• Given problem:
Which lines of the items contain the word "what"? Show each of those lines in full.

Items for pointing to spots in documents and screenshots
►

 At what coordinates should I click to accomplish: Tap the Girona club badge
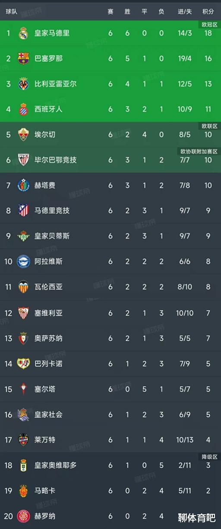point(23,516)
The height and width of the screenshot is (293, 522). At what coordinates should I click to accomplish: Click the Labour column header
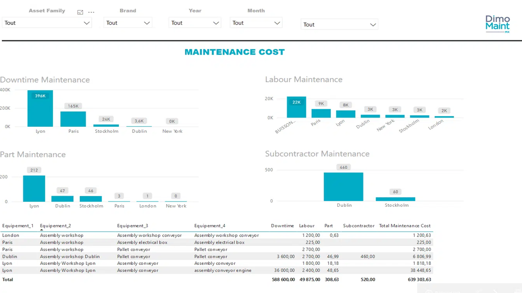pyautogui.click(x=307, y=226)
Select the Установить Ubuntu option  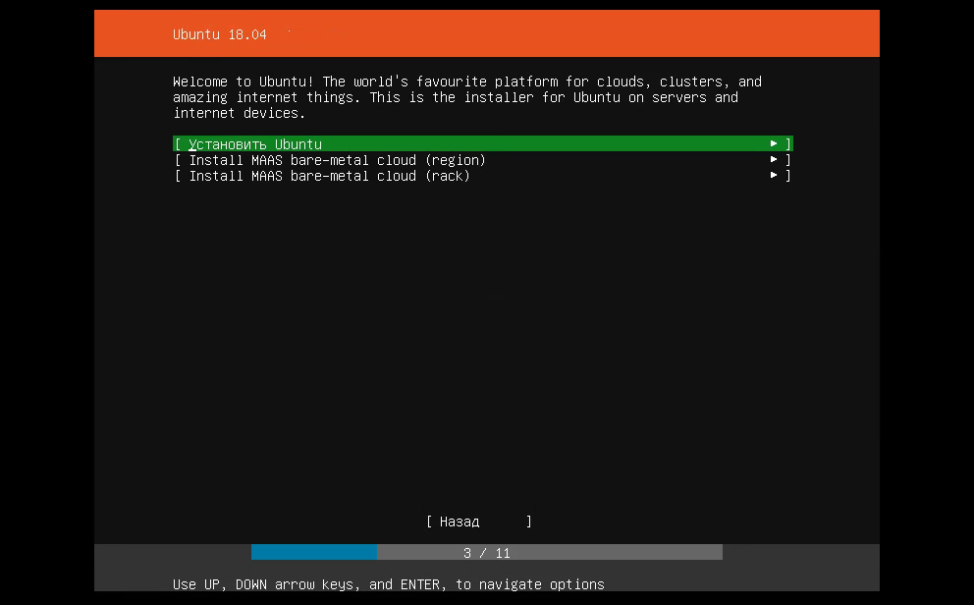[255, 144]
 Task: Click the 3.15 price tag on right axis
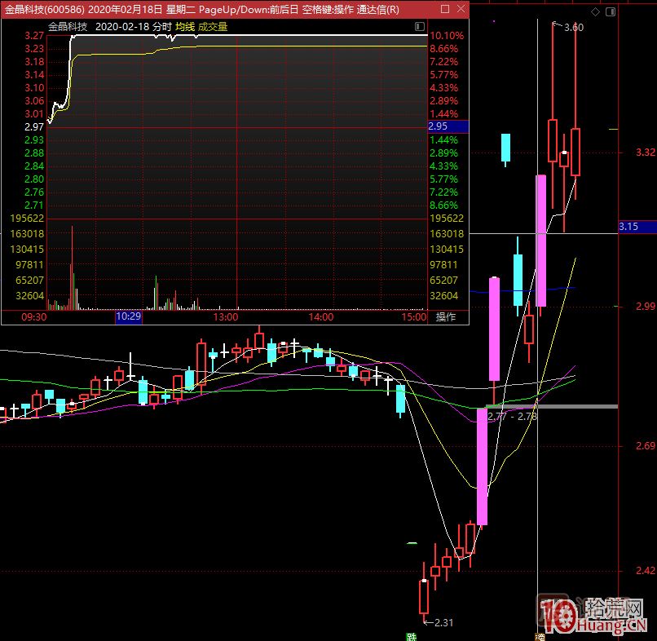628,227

◄

• Response:
 At what coordinates should I click to accomplish: Tap the Girona club badge
The height and width of the screenshot is (293, 522). At what coordinates should I click to accomplish: Click the Labour column header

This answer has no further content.